Almost ran you over in the parking lot. You look good
As my groomsman, I expect you to learn the Thriller dance with me before next September.
He's gotten way too comfortable around me. He came into the bathroom and took a shit while I was in the shower.
He really likes Obama...and Bill Clinton too. He said "I mean, how many presidents can say that they got head in the oval office?"
Soulmates.
Restaurants Roasting People Who Gave Them Negative Yelp Reviews (25 Pics)
Only your vagina holds the key to what happened last night.

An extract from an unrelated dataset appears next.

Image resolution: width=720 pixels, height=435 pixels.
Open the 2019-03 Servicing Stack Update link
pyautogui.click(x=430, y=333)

Last night you were talking while puking saying, "ahh the shoes and the purse, I'm gonna have to wash those"
Listen, don't freak out when you walk out on me masturbating in front of my roommate. No homo. He just needs to be put to his place.

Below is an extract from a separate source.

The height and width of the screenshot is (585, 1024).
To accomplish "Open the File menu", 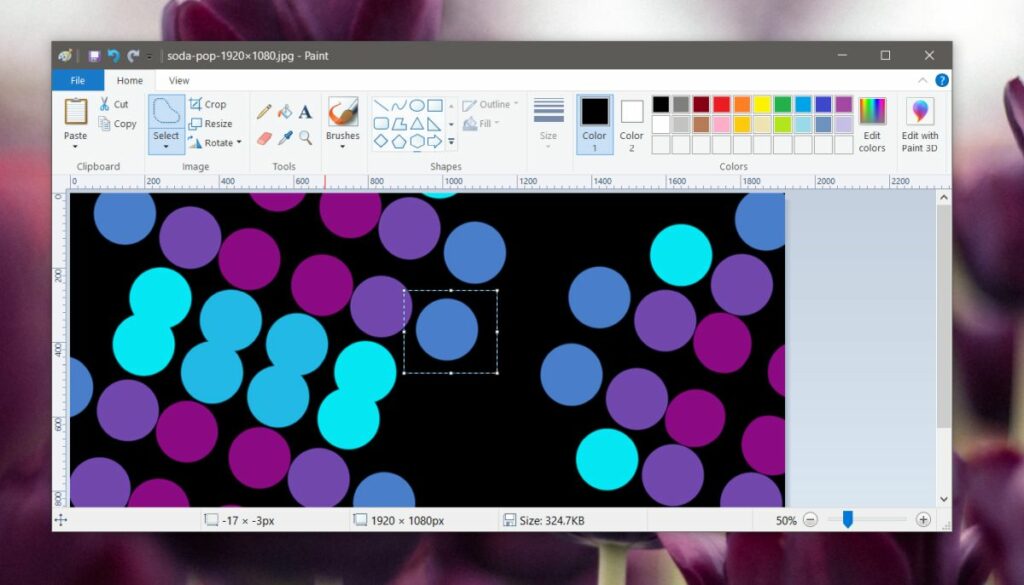I will 78,80.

I'm two sheets to the sexual wind
I don't know if we can compare high school reunions anymore. The keg stands started before 7.
Woman Posts Harassing DMs From Creep Online, Now He’s Upset Because People Told His Mom
Well the good news is ill probably have my new boobs by the time he sees me naked
Good, be his mentor. Like a tiny gay Yoda.

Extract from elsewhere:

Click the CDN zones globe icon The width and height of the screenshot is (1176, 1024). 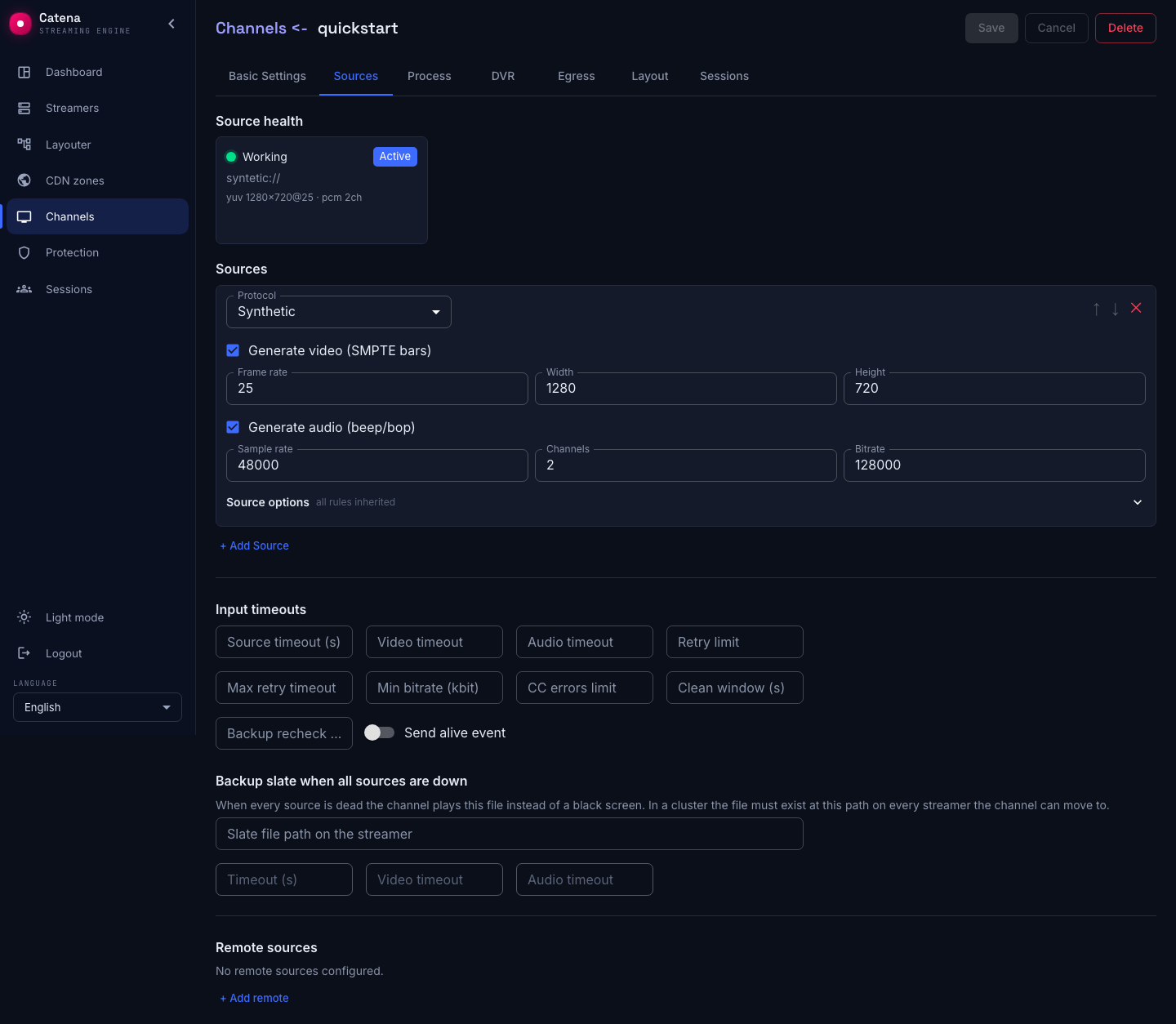[24, 180]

He deserves someone who will touch his penis at 3 a.m.
You ever fart so bad at work that you think about taking a sick day just to spare your coworkers from the savage olfactory beating they are about to receive?
In the last 3 weeks my drunken adventures have caused me to lose 2 credit cards, one debit card, a bracelet, two purses, and my $500 phone... Maybe i should quit drinking.
I just found out through a drunken phone call that my parents thought I'd grow up to be a porn star. It's kind of scary how accurate they were at how skilled I'd be at sex.